1. Put meat or chicken in pan, skin side down.

2. Brown all sides

3. Reduce heat to medium; cover and allow to cook about 15 minutes a pound or until tender.


If using a meat thermometer:

Chicken: Internal temperature should be 185 F

Pork: Internal temperature should be 160 F

Beef: Internal temperature should be 140F for rare, 160 F for medium 170 F for well done.


Whole Chicken 45 - 50 minutes.

Preheat on high. Clean chicken, season and put in pan, breast down. Brown, wit lid on, for 15 minutes. Drain fat. Turn over, and repeat procedure for additional 15 minutes. Then, add cut up washed potatoes, carrots and other vegetables, cover and cook for remaining 15 minutes.


Fish / Steak

Preheat on high. Brown to your liking(3 minutes) without lid. Turn off heat and cover-steak or fish will continue to cook for 5 - 10 minutes. Or, it can be cooked for same time on medium/low uncovered.

  • Marinate a flank steak in fresh grapefruit juice or your favourite marinade overnight in a tightly covered container.
  • Place in hot preheated Titanium pan.

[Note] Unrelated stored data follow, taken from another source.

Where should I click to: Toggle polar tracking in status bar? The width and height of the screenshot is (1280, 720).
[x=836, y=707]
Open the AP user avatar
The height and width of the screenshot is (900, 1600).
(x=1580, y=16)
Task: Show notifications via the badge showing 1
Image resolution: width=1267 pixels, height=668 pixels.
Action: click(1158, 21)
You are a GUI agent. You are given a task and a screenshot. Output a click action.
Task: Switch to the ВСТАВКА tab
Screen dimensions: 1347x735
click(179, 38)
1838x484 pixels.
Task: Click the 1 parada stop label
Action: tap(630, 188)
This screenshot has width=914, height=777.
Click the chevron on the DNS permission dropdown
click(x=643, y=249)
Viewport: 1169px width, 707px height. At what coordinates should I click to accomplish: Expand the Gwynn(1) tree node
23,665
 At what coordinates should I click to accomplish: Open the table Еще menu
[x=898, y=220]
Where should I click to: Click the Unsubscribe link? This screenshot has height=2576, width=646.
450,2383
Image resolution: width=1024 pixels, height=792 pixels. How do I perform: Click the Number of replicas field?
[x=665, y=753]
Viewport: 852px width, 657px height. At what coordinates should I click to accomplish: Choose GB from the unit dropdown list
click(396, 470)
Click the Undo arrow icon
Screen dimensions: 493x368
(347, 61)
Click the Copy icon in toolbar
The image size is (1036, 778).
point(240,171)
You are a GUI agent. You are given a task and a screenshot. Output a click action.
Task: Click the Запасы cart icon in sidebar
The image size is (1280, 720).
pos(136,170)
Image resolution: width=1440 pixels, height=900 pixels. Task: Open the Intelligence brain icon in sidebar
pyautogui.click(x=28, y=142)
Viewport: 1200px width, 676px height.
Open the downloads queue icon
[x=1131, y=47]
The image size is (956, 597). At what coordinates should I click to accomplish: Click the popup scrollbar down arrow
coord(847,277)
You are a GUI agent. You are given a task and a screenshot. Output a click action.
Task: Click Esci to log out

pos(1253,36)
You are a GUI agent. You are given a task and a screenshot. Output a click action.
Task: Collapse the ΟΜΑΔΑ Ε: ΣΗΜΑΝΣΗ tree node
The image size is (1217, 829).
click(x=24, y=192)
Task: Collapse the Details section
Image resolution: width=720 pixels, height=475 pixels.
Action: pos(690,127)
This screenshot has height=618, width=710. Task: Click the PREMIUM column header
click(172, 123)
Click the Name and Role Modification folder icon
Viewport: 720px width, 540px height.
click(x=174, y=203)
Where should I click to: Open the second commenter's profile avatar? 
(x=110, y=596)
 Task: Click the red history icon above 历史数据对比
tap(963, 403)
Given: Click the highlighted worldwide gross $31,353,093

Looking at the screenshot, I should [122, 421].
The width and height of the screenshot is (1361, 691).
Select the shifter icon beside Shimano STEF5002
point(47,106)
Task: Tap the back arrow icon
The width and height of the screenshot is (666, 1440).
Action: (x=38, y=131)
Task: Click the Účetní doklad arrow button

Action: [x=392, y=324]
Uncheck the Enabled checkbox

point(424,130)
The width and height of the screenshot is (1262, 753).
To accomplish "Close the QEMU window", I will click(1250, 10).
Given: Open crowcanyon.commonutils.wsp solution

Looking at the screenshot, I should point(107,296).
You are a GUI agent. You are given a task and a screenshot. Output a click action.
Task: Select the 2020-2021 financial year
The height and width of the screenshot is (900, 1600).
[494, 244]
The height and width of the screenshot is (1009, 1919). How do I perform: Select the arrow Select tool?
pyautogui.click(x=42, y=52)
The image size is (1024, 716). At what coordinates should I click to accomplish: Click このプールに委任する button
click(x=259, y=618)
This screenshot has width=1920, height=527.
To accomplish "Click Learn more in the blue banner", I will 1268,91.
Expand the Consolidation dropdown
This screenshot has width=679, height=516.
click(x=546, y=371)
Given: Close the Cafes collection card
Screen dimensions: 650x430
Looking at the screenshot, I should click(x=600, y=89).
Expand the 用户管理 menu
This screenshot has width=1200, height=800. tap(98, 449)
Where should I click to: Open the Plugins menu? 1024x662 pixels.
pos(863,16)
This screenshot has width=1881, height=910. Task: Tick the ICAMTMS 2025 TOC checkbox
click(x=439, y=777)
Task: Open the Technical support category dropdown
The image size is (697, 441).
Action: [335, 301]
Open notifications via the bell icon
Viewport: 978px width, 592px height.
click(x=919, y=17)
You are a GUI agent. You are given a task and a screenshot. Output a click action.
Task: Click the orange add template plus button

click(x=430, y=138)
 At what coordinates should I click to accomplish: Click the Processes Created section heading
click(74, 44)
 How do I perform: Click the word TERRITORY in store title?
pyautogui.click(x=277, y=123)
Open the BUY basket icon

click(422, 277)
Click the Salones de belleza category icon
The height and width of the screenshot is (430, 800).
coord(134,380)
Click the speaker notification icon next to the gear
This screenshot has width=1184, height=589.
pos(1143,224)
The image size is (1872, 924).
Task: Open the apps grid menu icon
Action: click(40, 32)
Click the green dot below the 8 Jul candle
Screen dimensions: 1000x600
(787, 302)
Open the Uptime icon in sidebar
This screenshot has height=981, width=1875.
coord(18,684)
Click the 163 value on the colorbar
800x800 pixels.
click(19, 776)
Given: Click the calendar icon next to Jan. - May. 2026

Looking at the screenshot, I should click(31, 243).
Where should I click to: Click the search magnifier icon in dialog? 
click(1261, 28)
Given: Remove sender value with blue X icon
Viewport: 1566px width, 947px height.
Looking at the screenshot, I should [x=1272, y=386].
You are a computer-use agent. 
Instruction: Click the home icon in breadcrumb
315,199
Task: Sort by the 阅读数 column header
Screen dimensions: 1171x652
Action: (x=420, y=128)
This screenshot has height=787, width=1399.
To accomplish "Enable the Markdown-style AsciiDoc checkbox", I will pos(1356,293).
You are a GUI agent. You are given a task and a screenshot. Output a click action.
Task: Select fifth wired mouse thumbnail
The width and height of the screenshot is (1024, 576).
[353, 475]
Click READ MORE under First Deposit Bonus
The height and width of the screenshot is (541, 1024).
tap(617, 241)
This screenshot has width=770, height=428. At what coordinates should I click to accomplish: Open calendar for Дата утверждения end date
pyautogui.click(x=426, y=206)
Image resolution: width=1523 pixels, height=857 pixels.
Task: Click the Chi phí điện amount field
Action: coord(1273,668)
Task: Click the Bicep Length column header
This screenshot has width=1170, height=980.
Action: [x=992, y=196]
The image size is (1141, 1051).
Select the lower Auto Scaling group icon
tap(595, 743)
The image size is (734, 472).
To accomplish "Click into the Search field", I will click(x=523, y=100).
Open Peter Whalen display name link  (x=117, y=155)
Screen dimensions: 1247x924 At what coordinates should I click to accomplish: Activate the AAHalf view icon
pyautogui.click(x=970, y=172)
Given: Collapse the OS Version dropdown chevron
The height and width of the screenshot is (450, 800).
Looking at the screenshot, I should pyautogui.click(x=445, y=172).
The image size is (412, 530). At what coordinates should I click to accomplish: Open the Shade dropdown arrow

Cook 7 - 10 minutes on 1 side; turn and cook an additional 7 minutes.
  • Meat should be rare to medium. Do not overcook.
  • Season to taste with salt, pepper and herbs like thyme or rosemary. Slice thinly across the grain and serve.

Vegetables:
Always wash vegetables in cold water, and place them wet into a cold pan (potatoes and vegetables are 80% water, allowing them to be cooked with no additional liquid). Cover and cook at high temperature until steamy, then turn to low. Ten minutes for crisp, and 15 minutes for well done. (Broccoli, cauliflower, mushrooms for 5 minutes).


Healthy Fries:
Rub pan sparingly with oil. Add fries to brown on medium heat.


Rice:
Wash rice thoroughly. Put one part rice and of equal part water into cold pan. Season, cover and bring to boil. Then cook on low for 15 minutes.


Cooking and Maintenance Tip:

  • While cooking, always put the lid on.
  • If you see steam escaping, then lower the heat.
  • Any type of oil or fat is fine and should be used sparingly.
  • Butter or margarine can burn, as well as all oils if left on high and unattended temperature.
  • Always clean after each use with soapy warm water while pan is still warm, so no fatty residue will build up on the pan.
  • Any type of sharp metal utensil may mark the pan, but will not affect the performance - only the appearance.